Na realidade, Demea, pode razoavelmente esperar-se que quanto mais alargadas forem as perspectivas que formamos sobre as coisas, melhor nos conduzem nas nossas investigações acerca de assuntos tão extraordinários e magnificientes. Só nesta pequena parte do mundo há quatro princípios, razão, instinto, geração, vegetação, que são semelhantes uns aos outros e que são causas de efeitos semelhantes. Que número de outros princípios poderíamos supor na imensa extensão e variedade do universo se pudéssemos viajar de planeta para planeta, e de sistema para sistema, no sentido de examinar cada parte desta poderosa estrutura? Qualquer um destes quatro princípios acima referidos (e uma centena de outros que permanecem abertos às nossas conjecturas) pode-nos dar uma teoria pela qual podemos ajuizar sobre a origem do mundo e é de uma óbvia e enorme parcialidade circunscrever a nossa perspectiva àquele princípio pelo qual operam as nossas mentes.

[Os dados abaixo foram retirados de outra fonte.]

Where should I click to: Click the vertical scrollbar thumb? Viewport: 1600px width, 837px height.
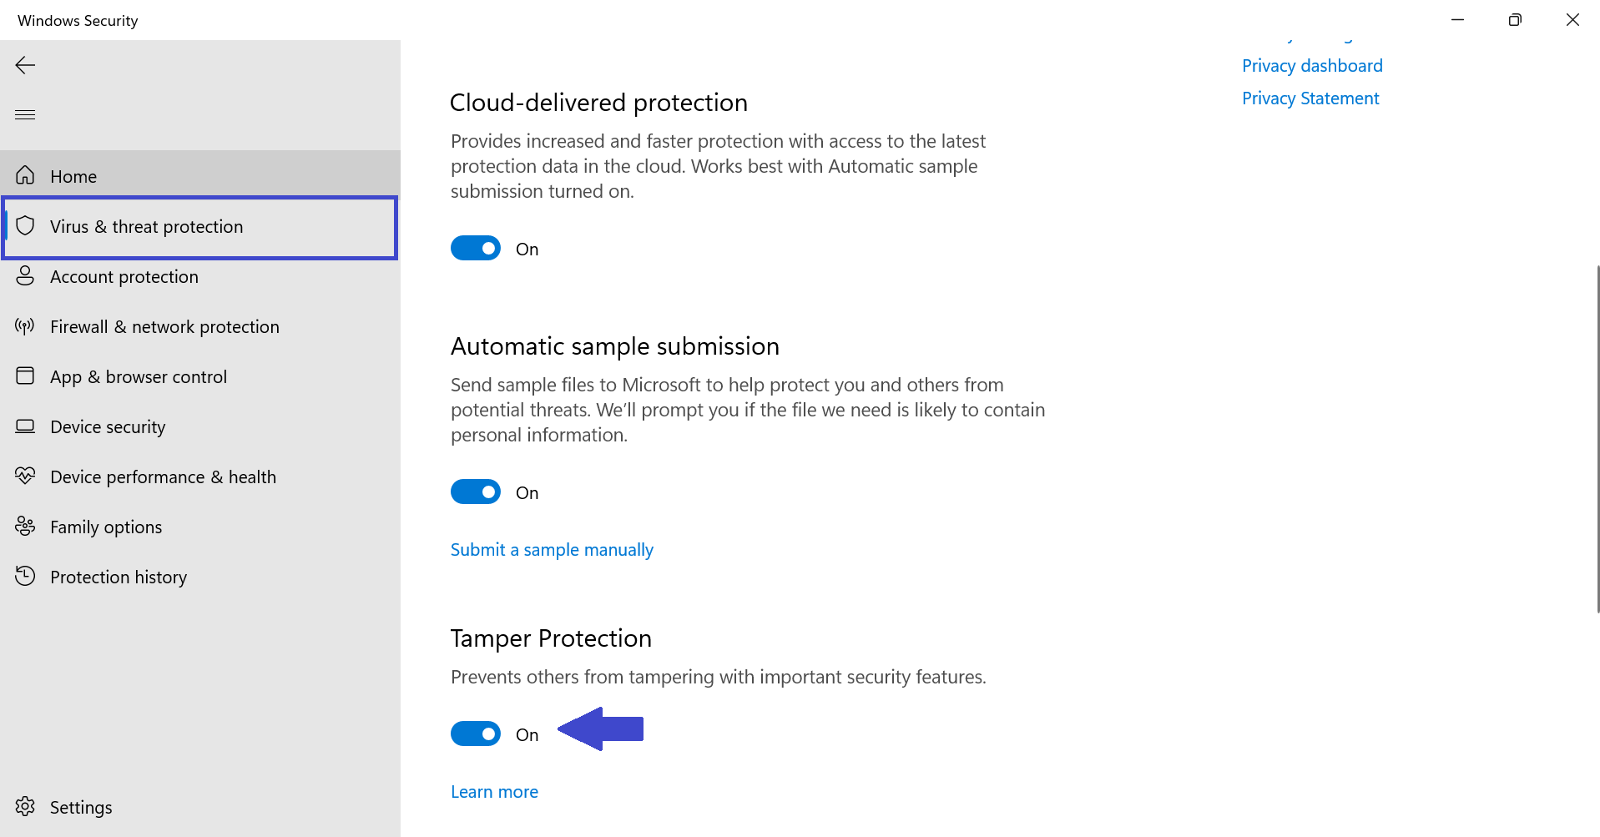click(1597, 439)

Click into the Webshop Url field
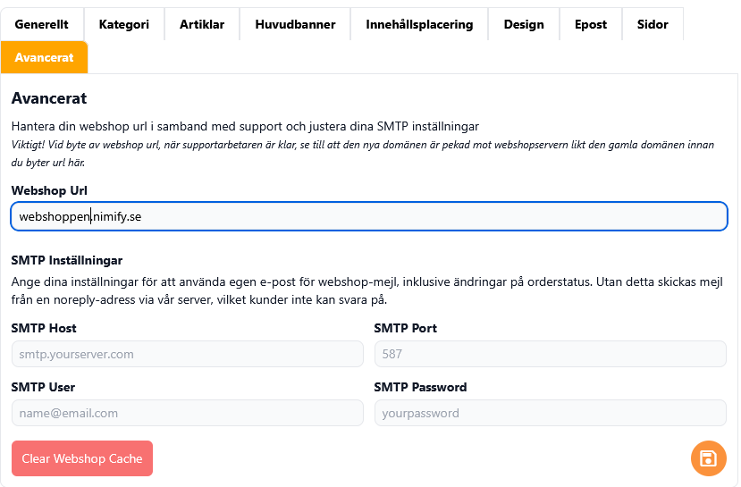pos(368,216)
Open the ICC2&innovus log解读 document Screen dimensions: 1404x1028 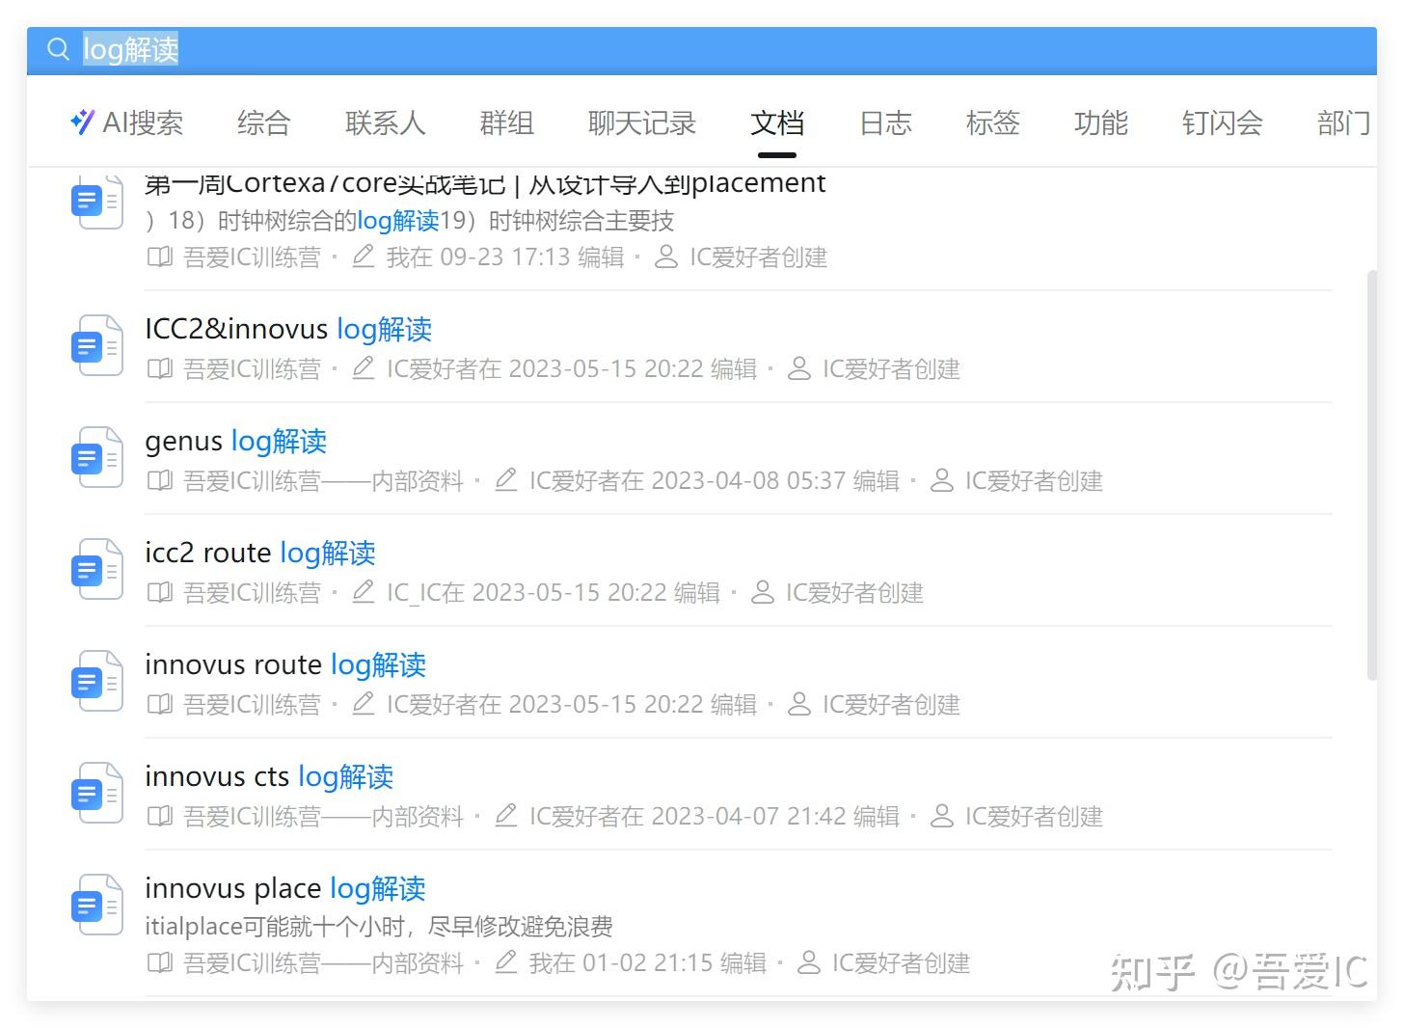pos(287,329)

Fosse este princípio mais inteligível nessa explicação e essa parcialidade poderia ser desculpada; mas a razão, na sua interna contextura e estrutura, é realmente tão pouco conhecida por nós como o instinto, ou a vegetação; e talvez mesmo essa vaga, indeterminada palavra natureza, para a qual as pessoas comuns referem tudo, não seja, no fundo, mais inexplicável. Os efeitos destes princípios são todos conhecidos por nós através da experiência, mas os próprios princípios e a sua forma de operar são totalmente desconhecidos; nem é menos inteligível nem menos conforme à experiência dizer que o mundo surgiu através da vegetação, de uma semente lançada de outro mundo, do que dizer que surgiu de um engenho ou razão divinos, de acordo com o sentido em que Cleanto o entende.»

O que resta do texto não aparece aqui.